If you’re writing a series pilot you probably view it as an introduction to your series. A prologue. A first chapter.
Where you set up all the elements and characters so that when we get to Episode Two, we can hit the ground running.
There might be a new situation or development that changes everything for the characters, bringing people together with new challenges, that happens at the end of the pilot.
This might make for an effective cliff-hanger. But in my humble opinion, it’s NOT the way to do it.
We’ll use Breaking Bad an an example. Its pilot centers on a huge life change for Walter White, a chemistry teacher who decides to get into the methamphetamine business, risking his life and freedom by entering this dangerous new world.
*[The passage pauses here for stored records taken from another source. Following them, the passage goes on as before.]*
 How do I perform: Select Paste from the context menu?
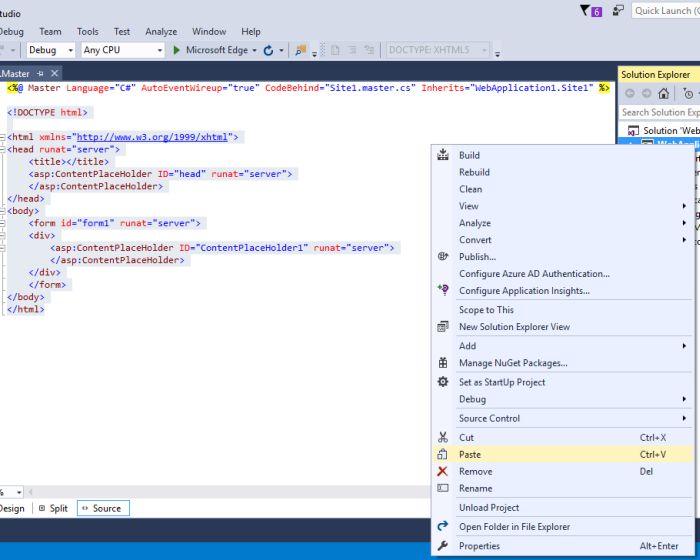click(x=470, y=454)
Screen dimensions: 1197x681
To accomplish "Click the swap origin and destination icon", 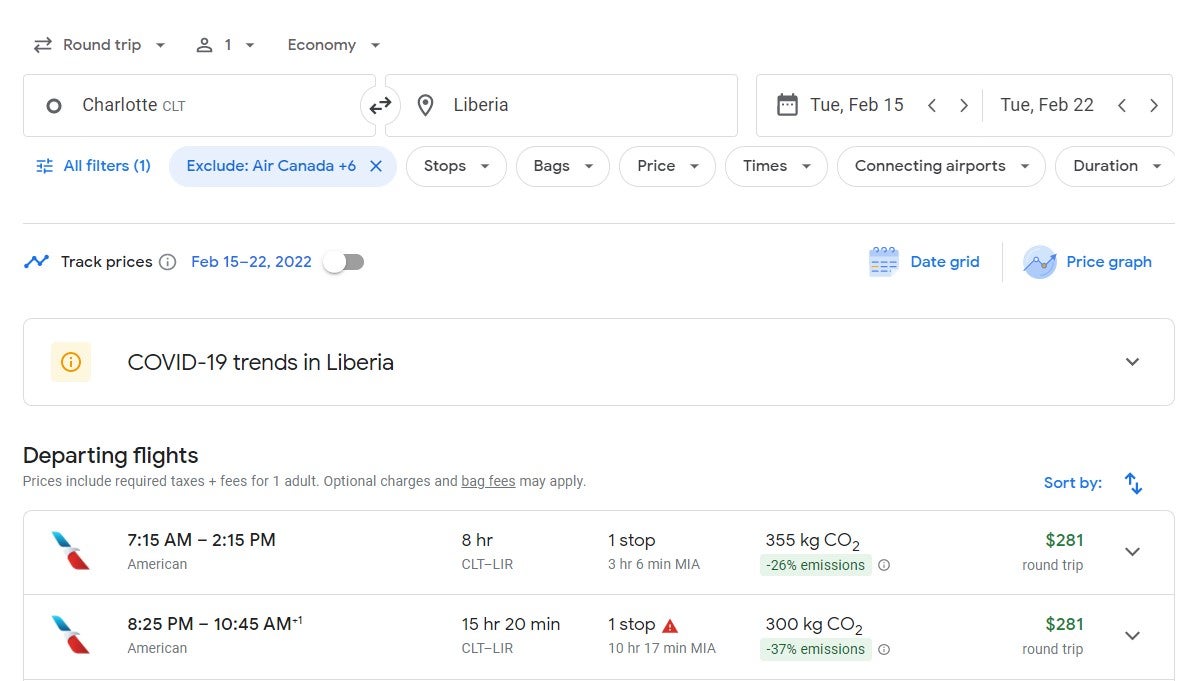I will 380,105.

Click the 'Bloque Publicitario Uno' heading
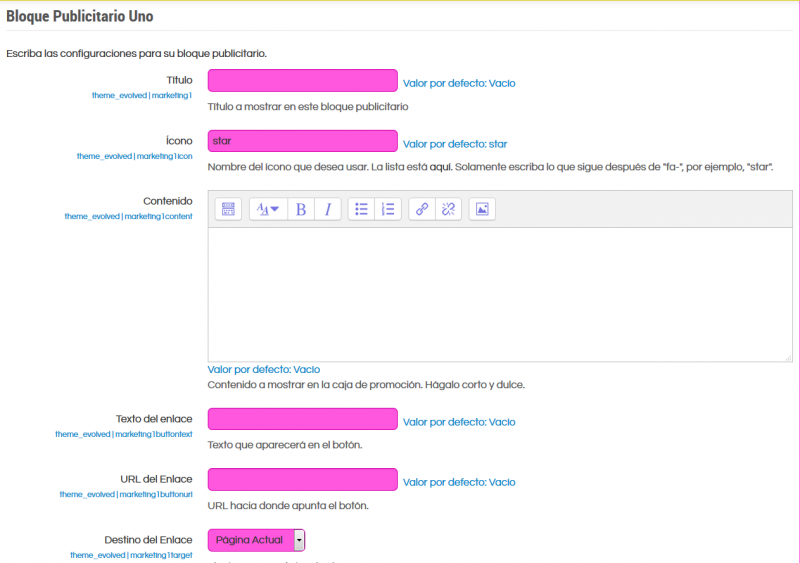click(80, 17)
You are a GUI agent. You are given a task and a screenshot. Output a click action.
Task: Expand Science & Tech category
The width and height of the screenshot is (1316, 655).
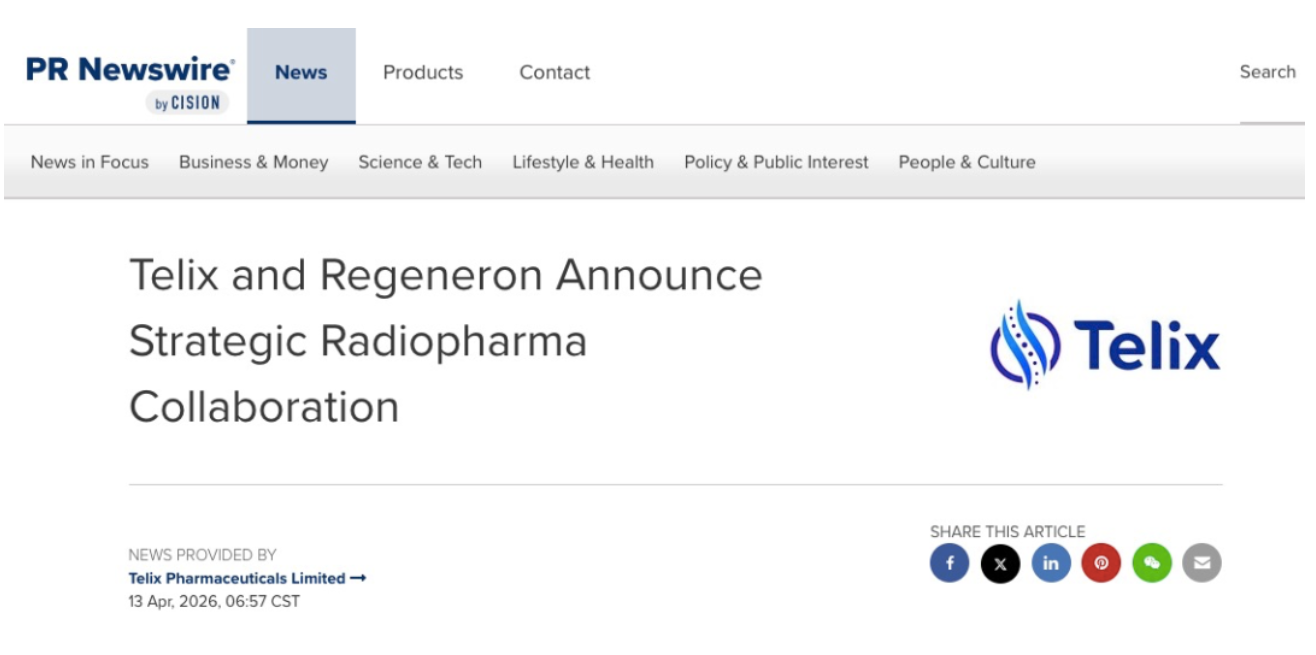coord(420,162)
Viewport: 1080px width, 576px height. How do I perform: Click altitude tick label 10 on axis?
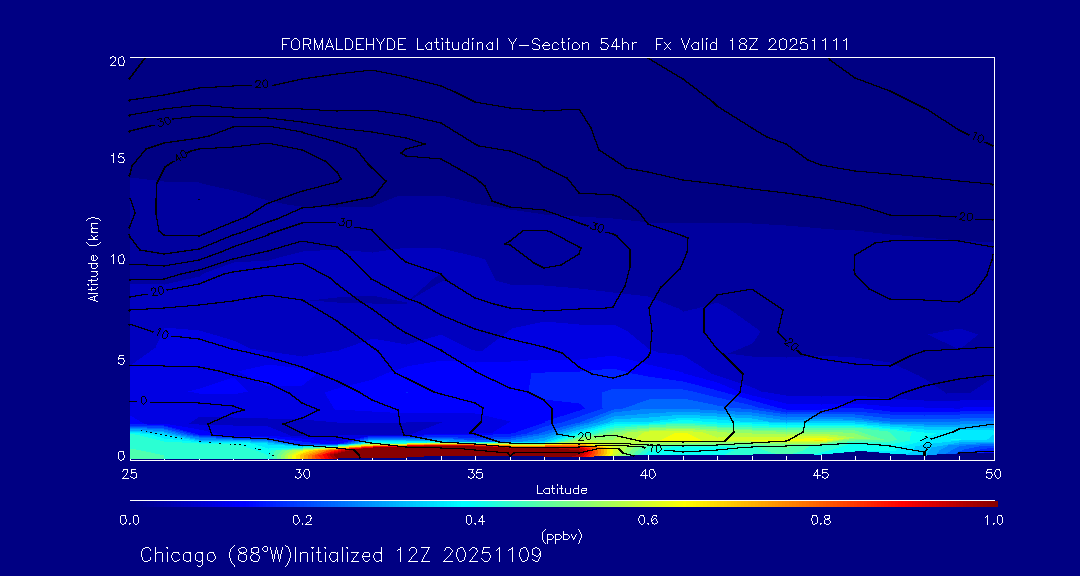116,260
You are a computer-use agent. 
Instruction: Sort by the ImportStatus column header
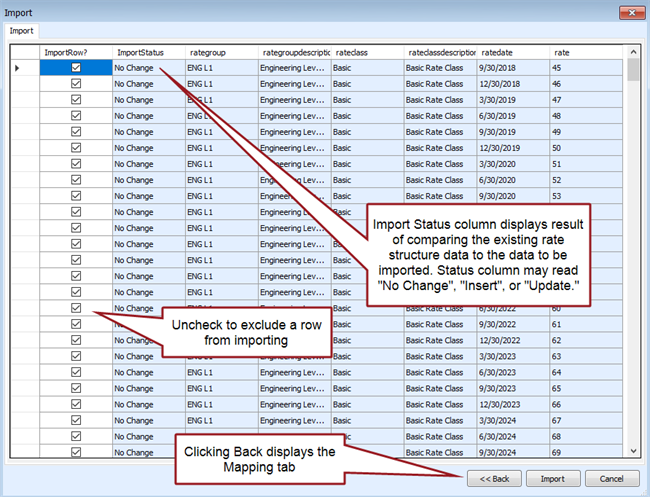148,51
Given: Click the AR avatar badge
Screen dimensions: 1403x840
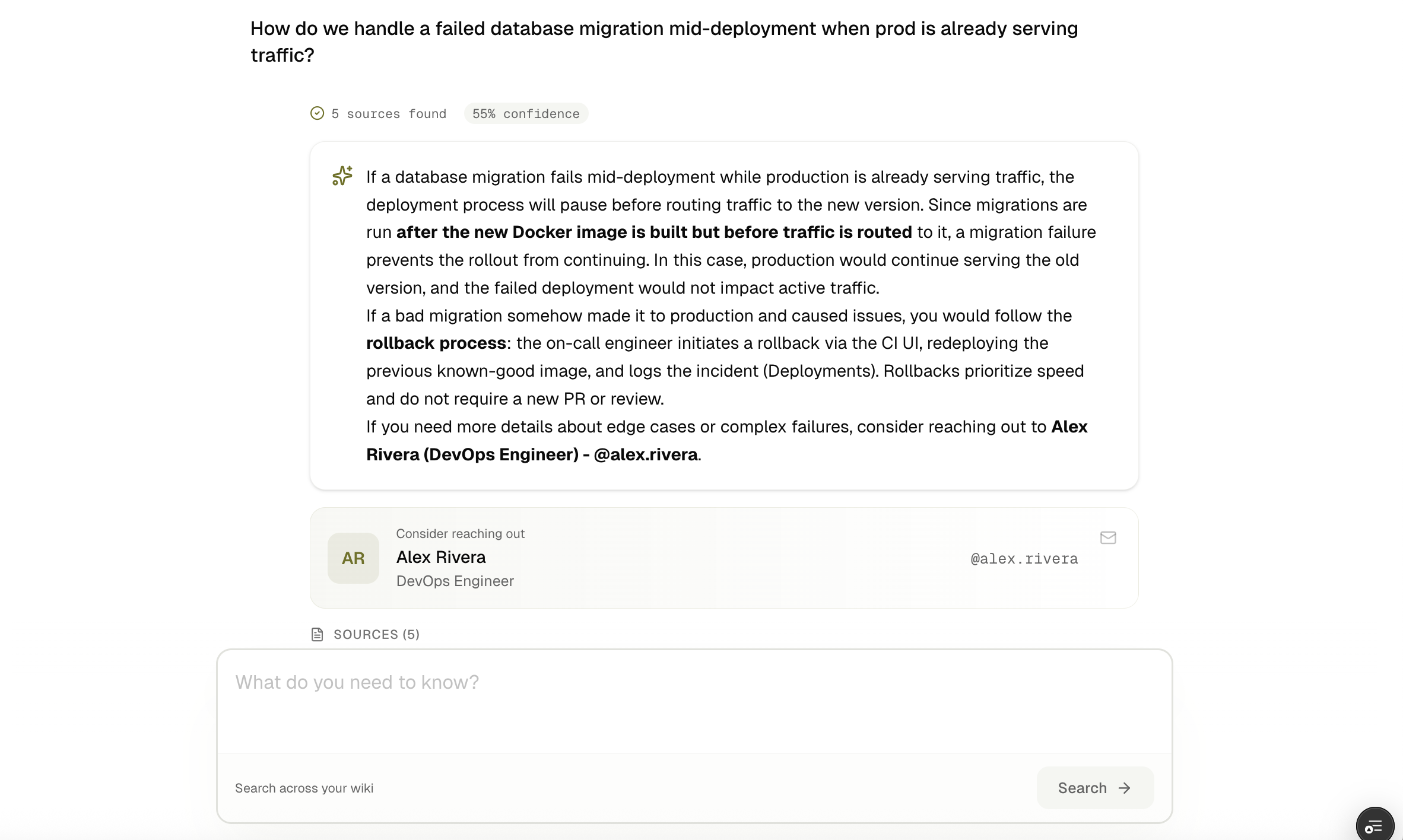Looking at the screenshot, I should 353,558.
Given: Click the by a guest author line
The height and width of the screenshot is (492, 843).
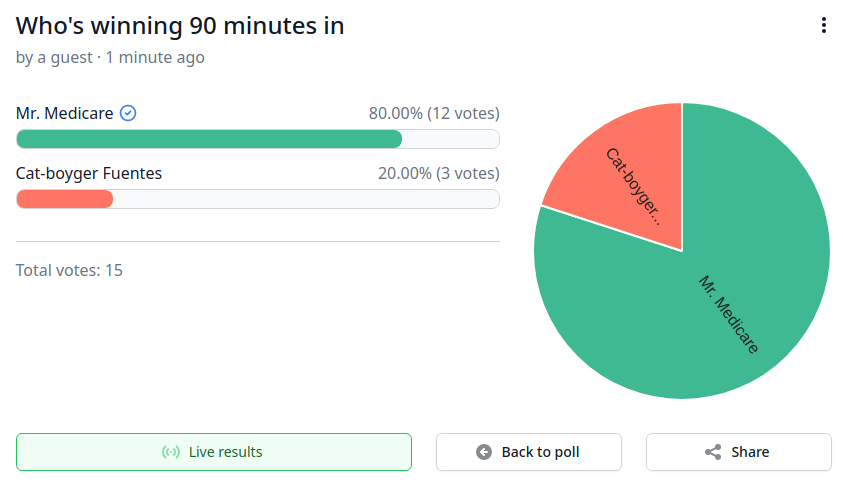Looking at the screenshot, I should tap(110, 58).
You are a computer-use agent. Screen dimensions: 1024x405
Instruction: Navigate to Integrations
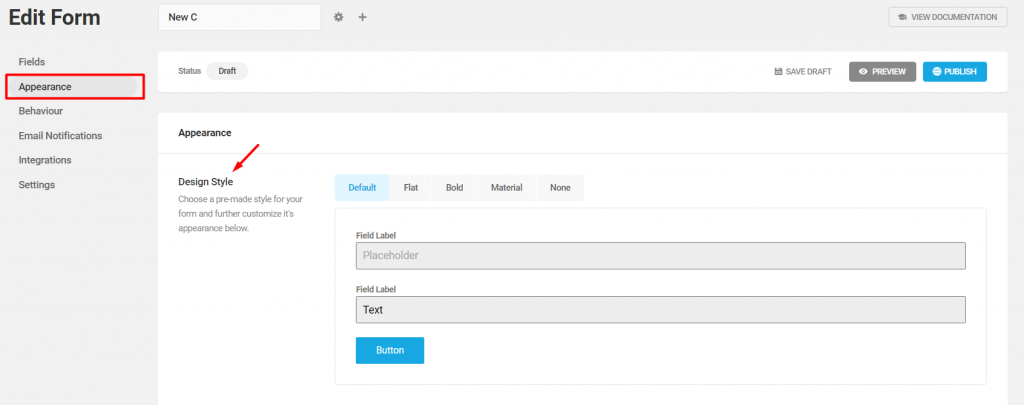45,160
While the pilot does dramatize that change, does it wait until the end to have him and his former student Jesse Pinkman cook their first batch and try to sell it?
No.
This happens in the middle of the pilot, entails lots of conflict, and leads to a first adventure (rival scary drug dealers come after them) that serves as an example of the kind of challenge every episode will be based on.
Since pilots’ original function was as a selling tool for a series, this is the way they usually work: they don’t spend the whole episode to get to the point where Walt and Jesse agree to partner, at the very end. That would be a “premise pilot.”
Instead they serve as an illustrative example of the kind of thing we can expect every episode. They show readers what the series will look like each week. Rather than hint at possibilities they can’t see dramatized until a second script.
The recent Netflix series Beef gets to its central challenging situation even more quickly. Two strangers have a road rage incident that leads to an ongoing battle. And it happens, I believe, in the second scene of the pilot. Saving almost all character and world set-up for after that big “catalyst” event for the series.
Even if you’re writing a pilot on spec as a sample to try to seek representation and perhaps eventually get a staff writing job (still the main reason to write a pilot if you’re not already well established, as selling it is a virtual impossibility), this is still a good approach: getting to the main story/conflict early.
Maybe then it’s less important that it exemplifies the hoped-for “series to come” starting in Episode 2. But it’s still essential to frontload story. Pilots can take (and need) way more conflict and story twists and turns than writers tend to think, to be really strong scripts.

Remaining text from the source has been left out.